Contre vents et traditions, les Français se lancent dans le cinéma de genre. À preuve, le court métrage déjanté Extreme Pinocchio, réalisé par un Québécois et Parisien d'adoption. À moins que ce ne soit le contraire? Énigme.

Pascal Chind revient au pays. Né à Montréal de parents français, il vit et travaille à Paris depuis 17 ans, mais s'amène fièrement à Fantasia avec un conte vraiment pas pour tous sous le bras, Extreme Pinocchio.

Dans ce film fou de 23 minutes dont l'acteur principal mesure 1,23 m, le petit Pinocchio finit en marionnette de bois - plutôt que le contraire -, sa conscience est un rappeur, la fée bleue, un travelo, le chat et le renard, des trafiquants de drogue et Geppetto, un pédophile!

«C'était ça le défi, note le cinéaste Pascal Chind.

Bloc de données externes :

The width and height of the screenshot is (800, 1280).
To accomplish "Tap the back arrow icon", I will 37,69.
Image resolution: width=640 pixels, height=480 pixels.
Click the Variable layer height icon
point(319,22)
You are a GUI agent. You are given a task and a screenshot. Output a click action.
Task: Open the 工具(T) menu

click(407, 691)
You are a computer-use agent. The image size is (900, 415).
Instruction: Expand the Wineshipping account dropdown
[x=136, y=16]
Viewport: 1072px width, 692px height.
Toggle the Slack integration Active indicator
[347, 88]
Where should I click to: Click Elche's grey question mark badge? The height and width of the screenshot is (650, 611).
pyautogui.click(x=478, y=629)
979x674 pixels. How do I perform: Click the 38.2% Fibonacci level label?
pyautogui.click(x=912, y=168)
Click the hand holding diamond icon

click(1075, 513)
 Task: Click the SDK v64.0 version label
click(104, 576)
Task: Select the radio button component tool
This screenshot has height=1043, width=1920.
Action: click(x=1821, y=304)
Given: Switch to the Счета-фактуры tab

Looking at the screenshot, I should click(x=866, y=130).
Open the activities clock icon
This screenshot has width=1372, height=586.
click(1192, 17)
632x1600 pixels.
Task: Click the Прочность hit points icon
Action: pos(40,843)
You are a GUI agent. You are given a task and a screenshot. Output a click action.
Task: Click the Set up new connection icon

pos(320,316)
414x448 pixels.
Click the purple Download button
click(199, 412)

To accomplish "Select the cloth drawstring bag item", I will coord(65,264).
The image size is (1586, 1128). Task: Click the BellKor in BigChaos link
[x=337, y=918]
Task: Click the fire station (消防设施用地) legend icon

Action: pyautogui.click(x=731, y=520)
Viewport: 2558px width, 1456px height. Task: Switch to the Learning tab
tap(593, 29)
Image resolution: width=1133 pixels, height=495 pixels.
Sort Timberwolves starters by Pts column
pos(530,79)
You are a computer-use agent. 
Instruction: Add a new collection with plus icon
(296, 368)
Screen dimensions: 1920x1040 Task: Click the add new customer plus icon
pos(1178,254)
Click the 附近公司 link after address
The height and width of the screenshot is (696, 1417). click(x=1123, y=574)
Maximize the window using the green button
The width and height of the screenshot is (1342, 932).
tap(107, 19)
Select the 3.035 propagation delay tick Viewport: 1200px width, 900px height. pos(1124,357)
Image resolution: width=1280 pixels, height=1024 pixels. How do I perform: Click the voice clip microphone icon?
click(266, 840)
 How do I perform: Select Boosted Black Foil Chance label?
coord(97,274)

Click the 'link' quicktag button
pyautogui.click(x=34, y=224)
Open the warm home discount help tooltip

Je voulais amener les gens à rire et à réagir à un sujet aussi complexe et horrible, mais en faisant appel à l'humour noir.»

À contre-courant

Dans Extreme Pinocchio, on nage à contre-courant, fort loin du conte de Collodi. La baleine est un camion d'ordures, on se shoote de la cocaïne avec un revolver, mais la violence n'est jamais montrée.

«J'aime pas quand ça devient insoutenable, quand c'est dégueulasse, dit le cinéaste. Quand ça suinte et que c'est sale dans le décor, oui, mais pas plus. J'aime l'idée de provoquer tout en divertissant.»

On rit ferme et gras dans ce conte acide, tout à fait «fantasianesque». Un peu comme le parcours de Pascal Chind. Cet ancien journaliste a travaillé avec Jean-Luc «ç'a pas de bon sens» Mongrain avant d'aboutir, à 28 ans, à Canal+.

«Comme journaliste, dit-il, je ne voulais rien savoir de la fiction. À Canal+, on m'a forcé à faire des fictions humoristiques vulgaires, gore et sexistes... Et ils ont adoré!»

Puis sont venus la pub, les clips - dont un avec notre chouchou francofolle Zaz - et les courts métrages.

Son film Coupé court, une histoire d'amour tranchante entre un personnage de petite taille - le fabuleux Christophe Fluder qui joue aussi Pinocchio -, et une blonde cruelle a été diffusé 550 fois en France sur différentes chaînes et dans divers contextes.

En ce moment, Pascal Chind écrit son premier long, un film de science-fiction. Mais il ne faut pas croire que la partie est jouée. Le cinéma de genre français tarde à décoller.

Projets

Son producteur, Olivier Lamy, grand fan de cinéma de genre, est à mettre sur pied un studio. Il prépare aussi avec le cinéaste une série de contes extrêmes, du genre Extreme Blanche-Neige et Petite Sirène.

«Je voudrais aider au maximum les films de genre en France, explique le jeune producteur. Les gens ont du mal à sortir leur projet. Avec le sociofinancement, on a vu qu'il y avait un public pour Pinocchio et on a pu récupérer le reste de l'argent auprès d'investisseurs privés.»

Eh oui, Pascal Chind l'avoue, il a parfois envie de revenir pour de bon. La montée de la droite et la situation économique en France l'effraient davantage que son Geppetto dans le film.

«Tout est long en France, ajoute-t-il. Le monde du cinéma a de la difficulté à laisser la Nouvelle Vague derrière, malheureusement. Dès qu'on veut faire quelque chose de différent, les gens n'osent pas, ça devient presque impossible d'avancer.»

Impossible n'est pas québécois, comme chacun sait.

_______________________________________________________________________________

Extreme Pinocchio est présenté en première partie d'Angry Video Game Nerd: The Movie le 27 juillet, 22h, au Théâtre Concordia Hall et le 6 août, 15h, à la salle J.A. De Sève de l'Université Concordia.